To use Apache Httpd as a load balancer we will configure it as a gateway. Once it is aware of it’s “nodes”, it is able to balance traffic across these nodes. In part 3 of this blog we will show an example configuration, using mod_proxy_ajp, of a Httpd gateway with “Round Robin” load balancing.
Another common enterprise configuration option for load balancing is the hardware load balancer. A hardware load balancer (HLB.) performs the same tasks as a software balancer (like the one in the Apache Httpd server.) The main difference between a software balancer and a hardware balance (besides price,) is resources. A HLB. has dedicated hardware resources (RAM, Processor, Network adapters, etc..) This allows hardware balancers to perform at a much more efficient rate, while providing more features. This is also an infinitely more expensive method, as you can find many free Open Source load balancing solutions.
What options fit my organization and our available resources?
As you can see from this blog, there are many factors in determining your cluster configuration. When choosing how to configure your cluster you must examine the resources available.

| Questions on the material |
- A) Transcribe the load-balancing text word for word, everything from "What options fit" down to "the resources available.".
- B) For each statement below, state whether the load-balancing text agrees with it, and quote the words that decide it: (i) Apache Httpd is configured as a gateway so it can act as a load balancer. (ii) Hardware load balancers are the less expensive method. (iii) A hardware load balancer performs the same tasks as a software balancer.
- C) Write the next part of the load-balancing text, picking up after its final sentence.

| Data extracts |
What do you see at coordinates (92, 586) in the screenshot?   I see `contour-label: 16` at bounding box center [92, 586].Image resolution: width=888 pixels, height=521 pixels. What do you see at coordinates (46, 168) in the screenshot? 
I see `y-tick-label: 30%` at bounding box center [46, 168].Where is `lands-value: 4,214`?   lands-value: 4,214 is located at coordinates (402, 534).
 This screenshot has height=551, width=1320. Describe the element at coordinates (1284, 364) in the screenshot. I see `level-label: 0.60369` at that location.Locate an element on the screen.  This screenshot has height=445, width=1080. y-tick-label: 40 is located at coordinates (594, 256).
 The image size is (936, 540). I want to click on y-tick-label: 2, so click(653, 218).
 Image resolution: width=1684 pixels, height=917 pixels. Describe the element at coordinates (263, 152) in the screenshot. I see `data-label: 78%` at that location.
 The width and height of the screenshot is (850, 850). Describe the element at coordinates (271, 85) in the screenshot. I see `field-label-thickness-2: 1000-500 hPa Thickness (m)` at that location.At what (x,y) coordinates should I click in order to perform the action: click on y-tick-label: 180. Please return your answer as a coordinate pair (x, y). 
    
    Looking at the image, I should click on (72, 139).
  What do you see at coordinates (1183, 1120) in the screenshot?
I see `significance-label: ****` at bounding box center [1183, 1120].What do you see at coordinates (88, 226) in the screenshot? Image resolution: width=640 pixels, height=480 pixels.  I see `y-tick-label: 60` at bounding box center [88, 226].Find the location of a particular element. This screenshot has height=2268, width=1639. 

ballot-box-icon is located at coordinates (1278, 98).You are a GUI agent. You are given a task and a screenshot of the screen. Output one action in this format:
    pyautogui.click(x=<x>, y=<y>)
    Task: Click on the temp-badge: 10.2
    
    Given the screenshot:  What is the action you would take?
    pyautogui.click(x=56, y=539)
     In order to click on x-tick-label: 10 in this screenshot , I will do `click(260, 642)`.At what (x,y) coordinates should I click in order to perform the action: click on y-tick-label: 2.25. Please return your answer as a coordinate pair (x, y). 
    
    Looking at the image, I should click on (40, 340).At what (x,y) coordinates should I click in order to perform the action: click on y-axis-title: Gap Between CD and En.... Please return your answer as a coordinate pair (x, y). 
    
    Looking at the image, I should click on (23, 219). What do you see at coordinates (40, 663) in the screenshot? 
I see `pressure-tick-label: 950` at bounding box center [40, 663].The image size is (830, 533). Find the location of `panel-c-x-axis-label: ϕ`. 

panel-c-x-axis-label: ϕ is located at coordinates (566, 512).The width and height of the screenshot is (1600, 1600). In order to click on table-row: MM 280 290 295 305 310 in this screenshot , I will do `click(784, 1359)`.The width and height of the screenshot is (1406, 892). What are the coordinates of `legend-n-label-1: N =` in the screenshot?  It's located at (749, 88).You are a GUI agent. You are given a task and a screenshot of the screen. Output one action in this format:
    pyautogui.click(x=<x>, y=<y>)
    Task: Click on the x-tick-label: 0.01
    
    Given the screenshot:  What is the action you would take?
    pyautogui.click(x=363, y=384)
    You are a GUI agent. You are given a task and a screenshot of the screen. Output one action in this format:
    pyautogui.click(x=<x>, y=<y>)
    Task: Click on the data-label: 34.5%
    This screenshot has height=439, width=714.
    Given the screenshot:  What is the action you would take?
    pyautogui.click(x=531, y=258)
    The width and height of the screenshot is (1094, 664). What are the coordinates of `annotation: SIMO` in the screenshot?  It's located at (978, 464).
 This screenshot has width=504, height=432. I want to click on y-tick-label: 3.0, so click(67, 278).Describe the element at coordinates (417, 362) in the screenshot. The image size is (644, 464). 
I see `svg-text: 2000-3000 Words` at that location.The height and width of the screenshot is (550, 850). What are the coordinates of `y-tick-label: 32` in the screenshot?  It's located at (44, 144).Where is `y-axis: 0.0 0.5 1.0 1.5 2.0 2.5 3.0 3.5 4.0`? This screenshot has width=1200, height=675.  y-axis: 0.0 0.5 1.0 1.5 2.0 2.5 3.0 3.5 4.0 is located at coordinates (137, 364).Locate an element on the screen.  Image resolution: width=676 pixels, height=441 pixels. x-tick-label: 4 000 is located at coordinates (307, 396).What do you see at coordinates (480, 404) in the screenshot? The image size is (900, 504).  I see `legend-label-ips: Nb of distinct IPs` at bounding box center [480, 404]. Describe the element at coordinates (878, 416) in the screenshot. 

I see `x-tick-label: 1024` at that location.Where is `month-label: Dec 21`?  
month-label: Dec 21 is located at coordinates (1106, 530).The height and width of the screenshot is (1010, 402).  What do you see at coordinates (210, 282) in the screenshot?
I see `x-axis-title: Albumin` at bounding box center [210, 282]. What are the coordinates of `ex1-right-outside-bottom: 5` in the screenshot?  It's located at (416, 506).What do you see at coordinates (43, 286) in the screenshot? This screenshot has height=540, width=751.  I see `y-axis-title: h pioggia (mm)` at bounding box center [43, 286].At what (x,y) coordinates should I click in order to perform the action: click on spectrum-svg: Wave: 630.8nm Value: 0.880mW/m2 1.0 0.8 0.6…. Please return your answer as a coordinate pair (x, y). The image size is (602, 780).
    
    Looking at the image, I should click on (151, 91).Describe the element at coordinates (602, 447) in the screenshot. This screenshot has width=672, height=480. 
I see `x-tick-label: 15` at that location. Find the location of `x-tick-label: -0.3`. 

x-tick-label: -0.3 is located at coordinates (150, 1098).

| Answers below |
- A)
What options fit my organization and our available resources?
As you can see from this blog, there are many factors in determining your cluster configuration. When choosing how to configure your cluster you must examine the resources available.

- B)
(i) Yes: "To use Apache Httpd as a load balancer we will configure it as a gateway."
(ii) No: "This is also an infinitely more expensive method"
(iii) Yes: "A hardware load balancer (HLB.) performs the same tasks as a software balancer"

- C)
How do you choose your scalability options? This relies heavily on the availability of hardware resources. For instance, you have 4 low end servers, meaning they have 1 processor with 1 - 4 gigabytes of RAM. This would be an ideal situation for a “Horizontal” cluster. Each member of the cluster would be able to run 1 instance of Tomcat efficiently. One of the servers could be used as a balancer running Apache Httpd server. Here is a drawing of the architecture.
If your situation was a bit different, and you had better servers, you could consider a hybrid cluster. If there are servers available with 2 or more processors and a large amount of ram (8 gigabytes or more) this would be ideal for multiple Tomcat instances. In this configuration you can setup a hybrid cluster by running multiple instances of Tomcat on multiple machines, and multiple instances of Apache Httpd to handle the load of load balancing. This configuration could look something like this:
Heterogeneous / Homogeneous Tomcat Configuration
Determining heterogeneous vs. homogeneous setup can be simple in some situations. The easiest situation is one with a single web application. If there is only one application to deploy, you deploy it to all members in the cluster. This is a very straightforward homogeneous configuration.
Unfortunately most companies do not have one single web application, however, this situation is not overly complicated, unless the company has an extremely large number of applications.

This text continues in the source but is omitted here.